Collaboration between industry and clinicians and/or researchers creates challenges and opportunities. While these relationships may contribute to advancement in the field, there is a need to better understand the negative consequences of COI and how best to report and manage it. Systematic reviews have found that pharmaceutical industry-sponsored studies are more often favourable to the sponsor’s product compared with studies having other sources of sponsorship.4 5 Public opinion on physician–pharmaceutical industry interactions differs depending on the context and specific country healthcare models,8 9 but some studies suggest a significant level of concern regarding interaction involving direct financial benefit to physicians.9 10
In medical oncology, financial relationships have increased through the years and have influenced clinical research, scientific prominence and visibility.11 12 The issue is particularly important given the increasing volume of investments made by the pharmaceutical industry in cancer treatment.13 In this price increase strategy,14 pharmaceutical companies tend to spend much more for marketing and promotional activities than for research and development.15 16 Evaluation of the clinical benefits that oncology drugs offer as a function of their cost has become complex, and for some clinical indications, health benefits are diminishing over time.17 Moreover, these benefits do not always follow the criteria of innovation18 and provide increasing financial toxicity to patients.19 There is concern that the substantial increase in drug prices may hamper both universal and private healthcare systems’ sustainability in many countries,14 20–22 while this is also of concern to top managers of pharmaceutical industries.23
The debate on COI has received attention in the USA since the introduction of the Physician Payments Sunshine Act (PPSA), which requires healthcare product manufacturers to report payments of more than $10 to physicians to the federal government. Together with transparency, the PPSA may increase medical professionalism, but it has received mixed opinions among physicians and experts in the field of COI.24 25 Conversely, little is known about the opinion of medical doctors in universal health systems such as those in Europe. A recent survey conducted in Italy showed that industry sponsorship of medical conferences is common, while the presence of a structured regulatory system is not. Disclosure of industry funding to medical societies was very limited.26
To ascertain the Italian situation, we assessed the opinion of Italian medical oncologists on the different aspects and implications of COI in a national survey.
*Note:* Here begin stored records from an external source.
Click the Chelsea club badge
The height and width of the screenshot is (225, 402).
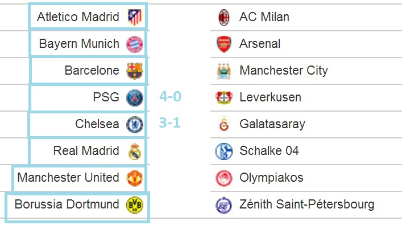pyautogui.click(x=135, y=125)
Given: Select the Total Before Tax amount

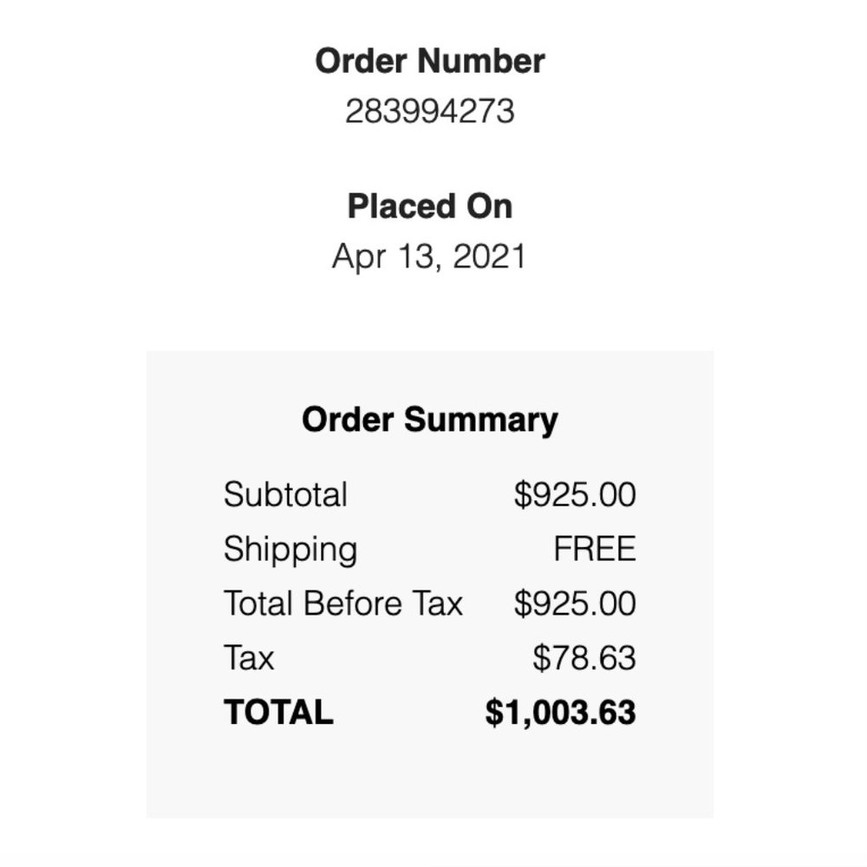Looking at the screenshot, I should (x=575, y=603).
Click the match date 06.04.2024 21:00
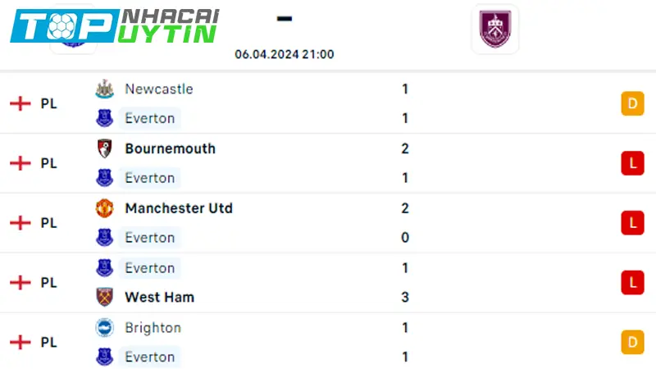656x369 pixels. click(x=284, y=54)
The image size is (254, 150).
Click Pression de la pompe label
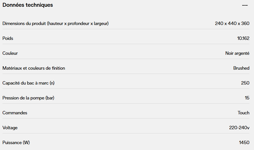28,98
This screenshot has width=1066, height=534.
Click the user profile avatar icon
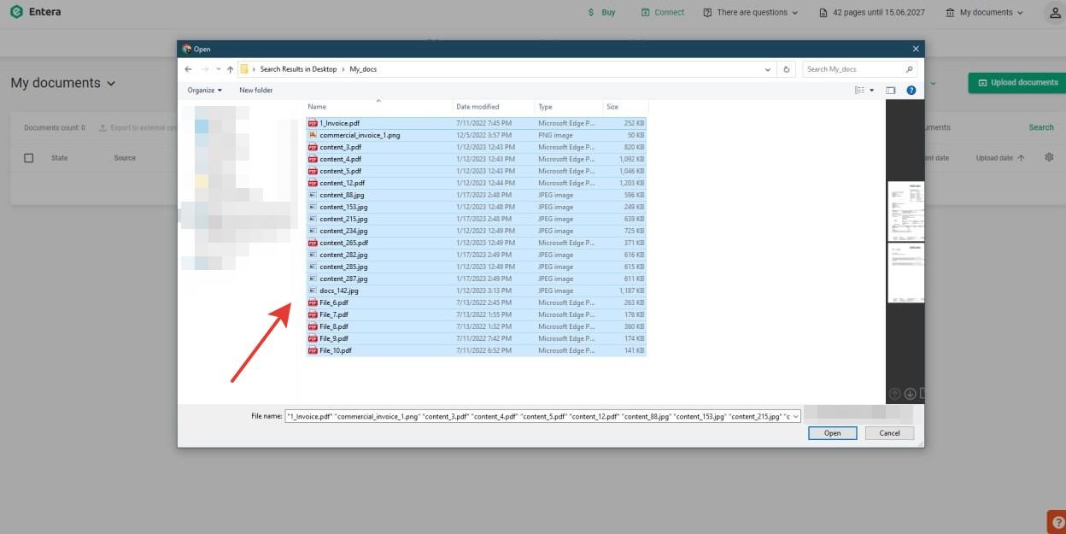[x=1054, y=13]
The Italian College of Medical Oncology Chiefs (CIPOMO) set up an online national cross-sectional survey of its members. CIPOMO accounts for 184 chiefs of hospital oncology divisions/departments. Questionnaires were not sent directly to CIPOMO members. We used a passive approach to avoid intrusive claims, given the sensitivity of the topic, so the denominators are unknown. The survey was posted on the CIPOMO website for 6 weeks, and three reminder emails were sent to the regional delegates of CIPOMO to advertise the survey and to involve collaborators. Medical oncologists working in research institutions and university hospitals do not belong to CIPOMO, but those willing to participate who were informed by word of mouth were not excluded from the survey.
The questionnaire was authored by three members of CIPOMO and was based on outstanding issues in the oncology community and reviewed by eight members of the CIPOMO board of directors. After approval, the questionnaire was written using the ‘Surveymonkey’ platform (www.surveymonkey.com) and presented online from 1 March to 15 April 2017. CIPOMO members were reminded to complete the survey through three repeated email messages. Completion of the survey was anonymous, although baseline information (country area, age, sex, duration of oncology experience, type of institution and position) was requested before proceeding.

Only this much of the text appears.